Expansion
In the years that followed, the Commonwealth expanded rapidly, as more and more former colonial territories achieved independence. But as the Commonwealth grew, it was to face a fundamental challenge to its integrity as a multi-racial organisation and to the reality of its new-found independence. The issue was racism, particularly in Southern Africa, and what should be the proper response of the Commonwealth, with two events in particular thrusting it into the spotlight.
Firstly, on 21 March 1960 in South Africa (then in the process of constructing ‘Grand Apartheid’), 56 Africans were shot dead and 162 wounded after a peaceful protest outside a police station at Sharpeville in the Transvaal. The incident was greeted with near-universal revulsion and condemnation and led, a year later, to South Africa’s effective expulsion from the organisation at the Commonwealth Prime Ministers’ Meeting of 1961.
Secondly, a few years later, on November 11 1965, the then British Colony of Rhodesia, under its newly-elected Rhodesia Front Premier, Ian Smith, issued its Unilateral Declaration of Independence (UDI). In defiance of the United Kingdom and world opinion, for the next 15 years 220,000 whites sought to maintain their dominance over the country’s 4 million blacks, precipitating a protracted struggle in which 150,000 Zimbabweans died.
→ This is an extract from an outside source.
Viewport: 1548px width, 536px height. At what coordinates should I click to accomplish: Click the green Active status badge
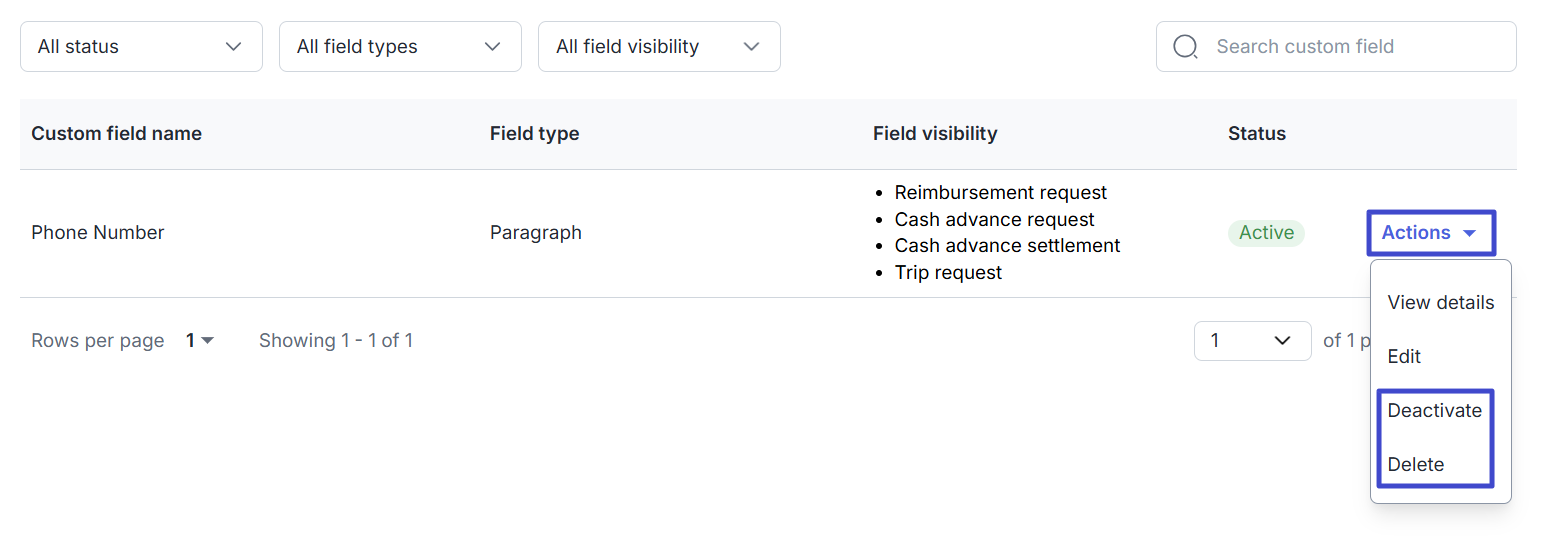pos(1266,233)
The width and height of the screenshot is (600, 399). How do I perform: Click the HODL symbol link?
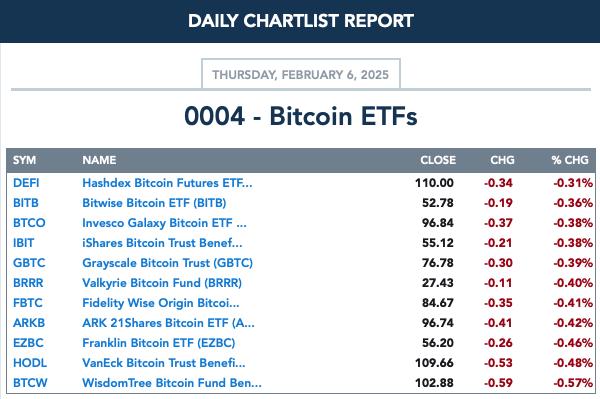30,363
As the former colonial power, the policies of the United Kingdom in relation to both apartheid South Africa and to Rhodesia were to come under critical scrutiny. Disagreement within the Commonwealth was at times acute: whether over the desire to see the UK respond militarily to the Rhodesian rebellion; whether over the UK’s continuing commercial and military links with South Africa, and the question of the resumption of British arms sales; or on the question of economic sanctions against the apartheid regime.
For African Commonwealth countries in particular, these matters were a litmus test of Britain’s commitment to racial equality, and fundamental to the future of an association whose cornerstone was a rejection of racism and inequality.